Given this new development in Germany, I would guess that EU Medicines Agency approval for the #AstraZeneca vaccine tomorrow is now seriously in doubt.
If EMA doesn't approve, does it render the whole #VaccineWar thing suddenly moot?
Update from MEP @PeterLiese, health spokesman for the largest party in the EU Parliament (thread):
He maintains #AstraZeneca is treating people in EU as "2nd class citizens" and that doses have gone from the EU to the UK.
"They gave 3 different explanations in less than a week"
Carrot: He's says objections are with AZ behaviour, not vaccine's efficacy
"There's been a lot of talk about AZ being a bad vaccine - very strange fake news in German media. It's definitely not true"
"If someone offered me AZ, and it’s my turn, I wouldn’t hesitate for a minute"
“The AstraZeneca vaccine has not as good data as the vaccines from BioNTech/Pfizer and Moderna but still it is a good vaccine. In October, we would have been happy to have a vaccine that has an efficiency well above 50%."
Barnstorming press conference from EU Health Commissioner @SKyriakidesEU, responding to #AstraZeneca suggestion UK gets vaccine priority because it signed deal earlier.
"In our contract it is not specified any country, or the UK, has priority because it signed earlier."
"Let me be crystal clear: the 27 EU member states are united AstraZeneca needs to deliver on its commitments in our agreement. We are in a pandemic."
"The view that the company is not obliged to deliver because we signed a best effort agreement is neither correct or acceptable."
"We reject the logic of first-come-first-served. That may work at the nieghbourhood butchers, but not in contracts," says the EU's health chief.
"There is no priority clause in the advance purchase agreement, and no hierarchy of the 4 production plants - 2 in EU and 2 in UK."
The EU Commission says that it helped finance the development of the #AstraZeneca#COVID19, and in return it was supposed to get guaranteed access to 300m doses.
Now, the Commission suggests those doses appear to have been given to someone else.
The EU may prevent Pharma companies from exporting vaccines made in facilities in EU countries that have been promised to the EU.
Questions are also being asked why AZ didn't apply for EU authorisation until 12 January. EU approval expected Friday.
Commission President @vonderleyen told #Davos2021 this morning the pharma companies "must honour their obligations".
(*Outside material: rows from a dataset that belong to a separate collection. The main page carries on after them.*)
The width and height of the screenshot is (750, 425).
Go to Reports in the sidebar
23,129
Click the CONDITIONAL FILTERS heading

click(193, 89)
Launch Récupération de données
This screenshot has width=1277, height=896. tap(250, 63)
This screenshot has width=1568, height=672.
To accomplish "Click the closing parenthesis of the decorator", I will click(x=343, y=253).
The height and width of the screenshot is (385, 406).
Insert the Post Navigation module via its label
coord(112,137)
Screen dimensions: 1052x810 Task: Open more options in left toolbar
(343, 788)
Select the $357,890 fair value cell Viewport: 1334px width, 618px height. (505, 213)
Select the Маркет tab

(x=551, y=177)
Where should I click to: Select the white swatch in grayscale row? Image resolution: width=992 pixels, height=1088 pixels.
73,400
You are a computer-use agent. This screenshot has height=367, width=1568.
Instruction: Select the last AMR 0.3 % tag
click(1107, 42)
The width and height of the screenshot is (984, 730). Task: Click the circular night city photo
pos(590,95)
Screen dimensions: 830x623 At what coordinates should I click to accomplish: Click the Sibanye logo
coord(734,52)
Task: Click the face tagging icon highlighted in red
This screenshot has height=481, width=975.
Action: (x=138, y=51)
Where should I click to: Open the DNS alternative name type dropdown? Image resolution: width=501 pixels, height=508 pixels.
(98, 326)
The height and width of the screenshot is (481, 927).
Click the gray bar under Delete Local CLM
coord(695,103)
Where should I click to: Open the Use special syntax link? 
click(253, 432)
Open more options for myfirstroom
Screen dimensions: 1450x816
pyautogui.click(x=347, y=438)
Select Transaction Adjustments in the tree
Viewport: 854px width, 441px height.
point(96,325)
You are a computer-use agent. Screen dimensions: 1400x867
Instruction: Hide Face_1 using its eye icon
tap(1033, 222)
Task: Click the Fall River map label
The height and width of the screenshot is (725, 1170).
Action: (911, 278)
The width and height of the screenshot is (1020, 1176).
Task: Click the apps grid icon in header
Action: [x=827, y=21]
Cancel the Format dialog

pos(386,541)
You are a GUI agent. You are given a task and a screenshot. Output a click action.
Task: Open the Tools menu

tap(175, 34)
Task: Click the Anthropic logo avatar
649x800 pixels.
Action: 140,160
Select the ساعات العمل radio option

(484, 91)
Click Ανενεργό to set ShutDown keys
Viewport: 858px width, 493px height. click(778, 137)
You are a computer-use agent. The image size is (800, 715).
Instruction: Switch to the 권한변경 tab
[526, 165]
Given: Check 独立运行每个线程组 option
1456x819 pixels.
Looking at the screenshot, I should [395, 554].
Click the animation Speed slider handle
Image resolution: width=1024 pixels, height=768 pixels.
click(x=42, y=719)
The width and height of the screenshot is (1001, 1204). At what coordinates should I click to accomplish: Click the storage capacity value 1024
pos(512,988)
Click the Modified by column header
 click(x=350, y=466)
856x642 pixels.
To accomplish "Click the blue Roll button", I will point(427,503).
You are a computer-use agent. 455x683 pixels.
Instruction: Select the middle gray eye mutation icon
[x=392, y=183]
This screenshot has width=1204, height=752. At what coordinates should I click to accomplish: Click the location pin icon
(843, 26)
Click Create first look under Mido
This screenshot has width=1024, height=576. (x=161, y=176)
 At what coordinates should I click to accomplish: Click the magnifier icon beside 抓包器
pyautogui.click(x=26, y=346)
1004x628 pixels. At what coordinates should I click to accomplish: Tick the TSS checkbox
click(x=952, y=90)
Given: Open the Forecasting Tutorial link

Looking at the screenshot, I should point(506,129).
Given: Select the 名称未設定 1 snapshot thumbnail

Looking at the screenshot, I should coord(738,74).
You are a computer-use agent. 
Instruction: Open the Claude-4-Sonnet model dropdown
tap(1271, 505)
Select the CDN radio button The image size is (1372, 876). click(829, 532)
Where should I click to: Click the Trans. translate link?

But what are those obligations? We don't know exactly because neither EU or UK are making these contracts public.
Update from the European Commission: they are indeed considering export notifications for vaccines.
"This is not about blocking, this is about knowing what the companies will export,” says a spokesman.
But what if the EU doesn’t like the information that has been notified?
The spokesman will not elaborate at this time about whether the export notification could then result in an export restriction.
But based on what they’re saying (and also what national ministers are saying), that does seem to be the plan. Otherwise what’s the point of notifying?
“The EU and others helped with money. Large sums were invested to build research capacities and production facilities early...and now the companies must deliver.”